━━ Data

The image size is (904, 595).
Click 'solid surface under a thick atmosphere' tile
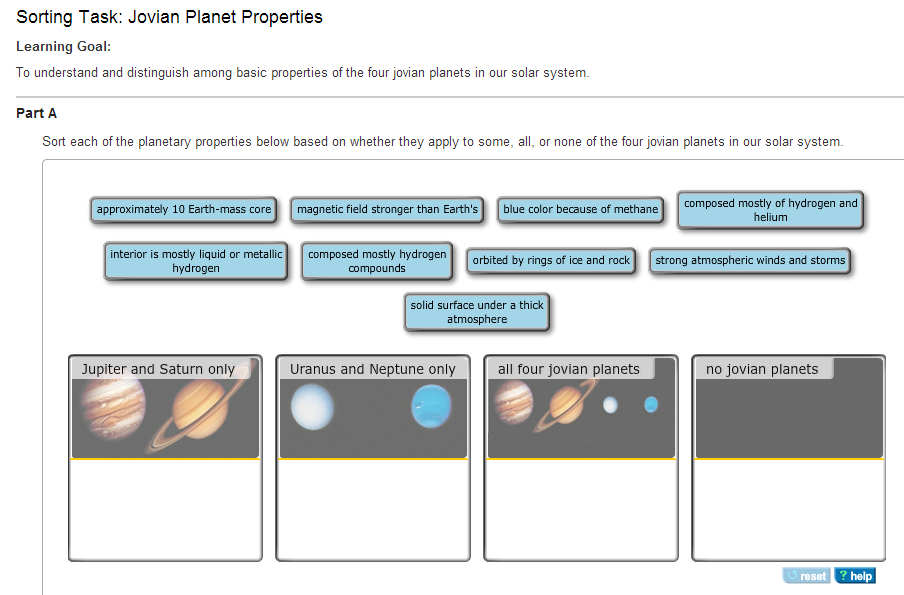click(477, 312)
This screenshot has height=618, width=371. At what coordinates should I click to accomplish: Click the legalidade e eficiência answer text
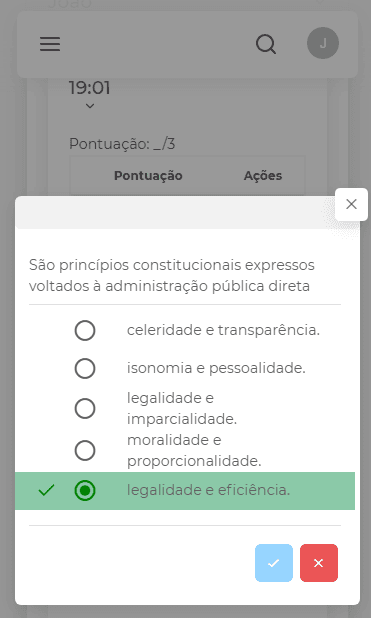(208, 490)
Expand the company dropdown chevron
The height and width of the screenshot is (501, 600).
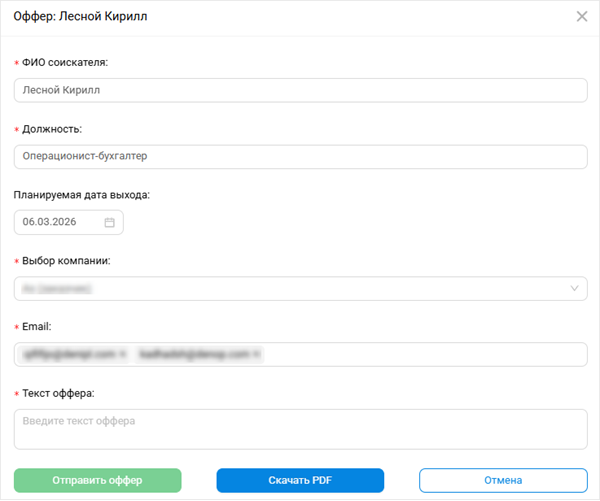pos(575,289)
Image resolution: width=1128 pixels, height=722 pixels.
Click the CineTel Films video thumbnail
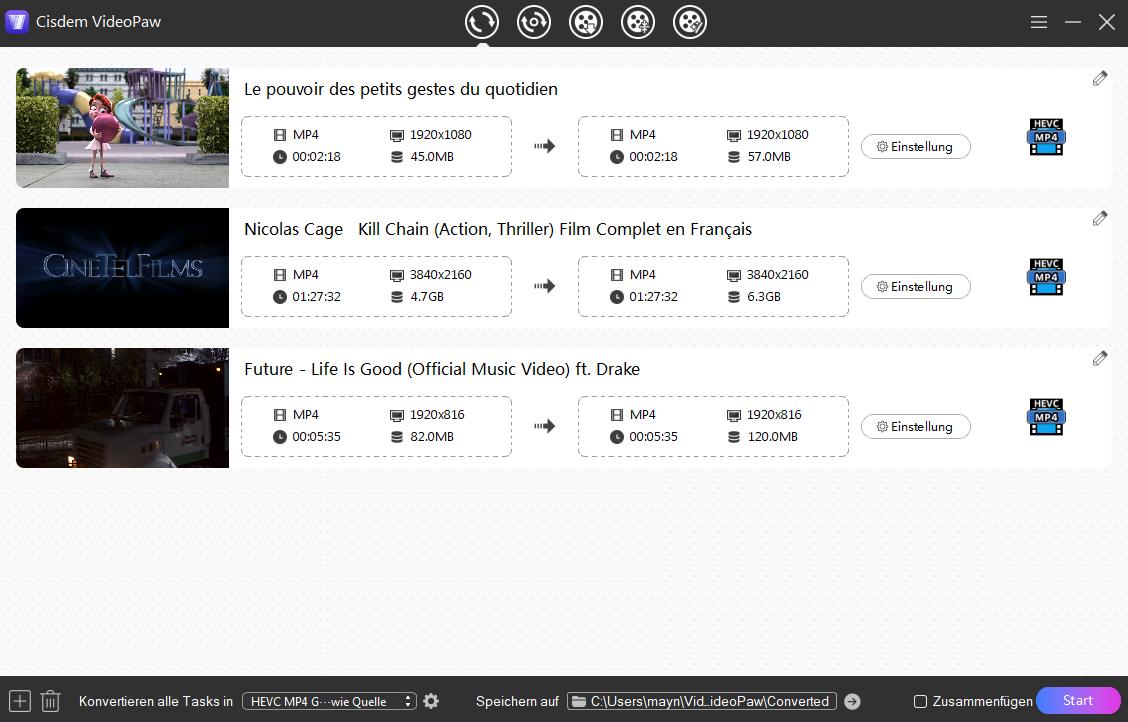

━━━━

> **Problem requirements**:
Take the line containing "Click 'solid surface" and every line after it up to the end of the data, and write them out exactly, without the pictures.

> **The answer**:
Click 'solid surface under a thick atmosphere' tile
click(477, 312)
This screenshot has height=618, width=371. At what coordinates should I click to accomplish: Click the legalidade e eficiência answer text
(208, 490)
Expand the company dropdown chevron
The height and width of the screenshot is (501, 600).
pos(575,289)
Image resolution: width=1128 pixels, height=722 pixels.
Click the CineTel Films video thumbnail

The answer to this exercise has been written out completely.